Deborah Gage, Chronicle Staff Writer
Tuesday, November 18, 2008
Taking startups public has become nearly impossible in the current economy, and investors are being forced to become ever more creative.
Take Inside Venture, a new organization from Silicon Valley that plans to match qualified institutional buyers with startups that normally would be headed for an initial public offering.
The group is backed by Silicon Valley Bank in Santa Clara and will screen health care and technology startups with help from several Silicon Valley venture capitalists who have joined the board, including DCM, Venrock and NEA.
T. Rowe Price and Wasatch Advisors also have board seats, and the group is seeking additional investor members.
Since startups stopped going public, the system for matching companies with long-term investors is broken, said Inside Venture CEO Mona DeFrawi.
It’s harder for investors to get good information on private companies, she said.
One idea behind Inside Venture is that investors will get to know companies as long as two years before an IPO so they feel comfortable enough to stick with them, she said.
It’s also hard for private investors to get adequate shares in companies – because entrepreneurs don’t want to give up too much – and for venture capitalists to unload their shares without other investors thinking the company has problems, said Scott Sandell, a general partner at NEA in Menlo Park who’s on Inside Venture’s board.
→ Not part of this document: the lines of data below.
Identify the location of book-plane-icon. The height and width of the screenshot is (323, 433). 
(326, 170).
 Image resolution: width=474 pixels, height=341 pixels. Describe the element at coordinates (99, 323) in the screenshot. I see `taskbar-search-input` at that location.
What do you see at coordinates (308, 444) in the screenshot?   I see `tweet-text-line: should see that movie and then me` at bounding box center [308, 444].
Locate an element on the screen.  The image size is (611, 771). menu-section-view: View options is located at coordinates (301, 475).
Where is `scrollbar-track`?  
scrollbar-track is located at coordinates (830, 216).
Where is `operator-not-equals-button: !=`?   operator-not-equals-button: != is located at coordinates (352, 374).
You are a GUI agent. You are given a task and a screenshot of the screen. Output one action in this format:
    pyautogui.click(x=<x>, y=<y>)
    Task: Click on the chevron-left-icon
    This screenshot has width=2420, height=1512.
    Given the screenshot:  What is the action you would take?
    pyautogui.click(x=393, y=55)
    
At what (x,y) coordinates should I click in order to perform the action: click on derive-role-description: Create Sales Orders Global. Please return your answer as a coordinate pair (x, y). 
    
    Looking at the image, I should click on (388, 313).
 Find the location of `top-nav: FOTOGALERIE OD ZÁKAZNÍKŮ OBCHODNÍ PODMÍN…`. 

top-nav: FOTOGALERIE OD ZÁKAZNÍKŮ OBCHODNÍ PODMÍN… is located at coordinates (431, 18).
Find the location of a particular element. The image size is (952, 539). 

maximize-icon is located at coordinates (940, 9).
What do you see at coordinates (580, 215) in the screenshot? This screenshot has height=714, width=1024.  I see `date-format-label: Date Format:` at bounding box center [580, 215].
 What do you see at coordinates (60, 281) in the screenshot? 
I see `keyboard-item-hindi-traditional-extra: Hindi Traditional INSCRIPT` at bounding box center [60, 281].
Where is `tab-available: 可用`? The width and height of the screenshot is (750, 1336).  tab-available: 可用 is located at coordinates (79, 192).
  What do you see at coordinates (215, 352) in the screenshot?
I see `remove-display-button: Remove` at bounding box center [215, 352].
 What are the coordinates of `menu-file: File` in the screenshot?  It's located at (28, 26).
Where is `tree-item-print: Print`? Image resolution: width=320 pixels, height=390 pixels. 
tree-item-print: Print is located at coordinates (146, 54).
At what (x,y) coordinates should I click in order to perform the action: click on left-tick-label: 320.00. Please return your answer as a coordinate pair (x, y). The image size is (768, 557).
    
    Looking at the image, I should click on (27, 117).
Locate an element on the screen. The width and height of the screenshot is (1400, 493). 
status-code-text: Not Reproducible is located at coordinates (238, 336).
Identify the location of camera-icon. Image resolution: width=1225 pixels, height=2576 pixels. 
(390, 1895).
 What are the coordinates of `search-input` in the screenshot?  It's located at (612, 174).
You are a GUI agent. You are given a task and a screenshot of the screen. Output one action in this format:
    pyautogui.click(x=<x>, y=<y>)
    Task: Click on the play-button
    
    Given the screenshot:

“In the boom times, nothing was a problem because all stocks were going up, and who would be crazy enough to sell?” he said.
Ideas like Insight Ventures have been tried before, said Ron Lissak, a managing partner at Catapult Advisors, an investment bank in San Francisco that’s not affiliated with Inside Venture. But the problem of getting late stage capital has persisted. Big institutional investors don’t pay as much attention to smaller Silicon Valley startups because they don’t have time to get to know them, he said.
“This is a very different world than what existed 10 or 15 years ago,” he said.
Inside Venture will begin featuring startups in January and will offer virtual and live road shows, a virtual data room and conferences to its members, DeFrawi said.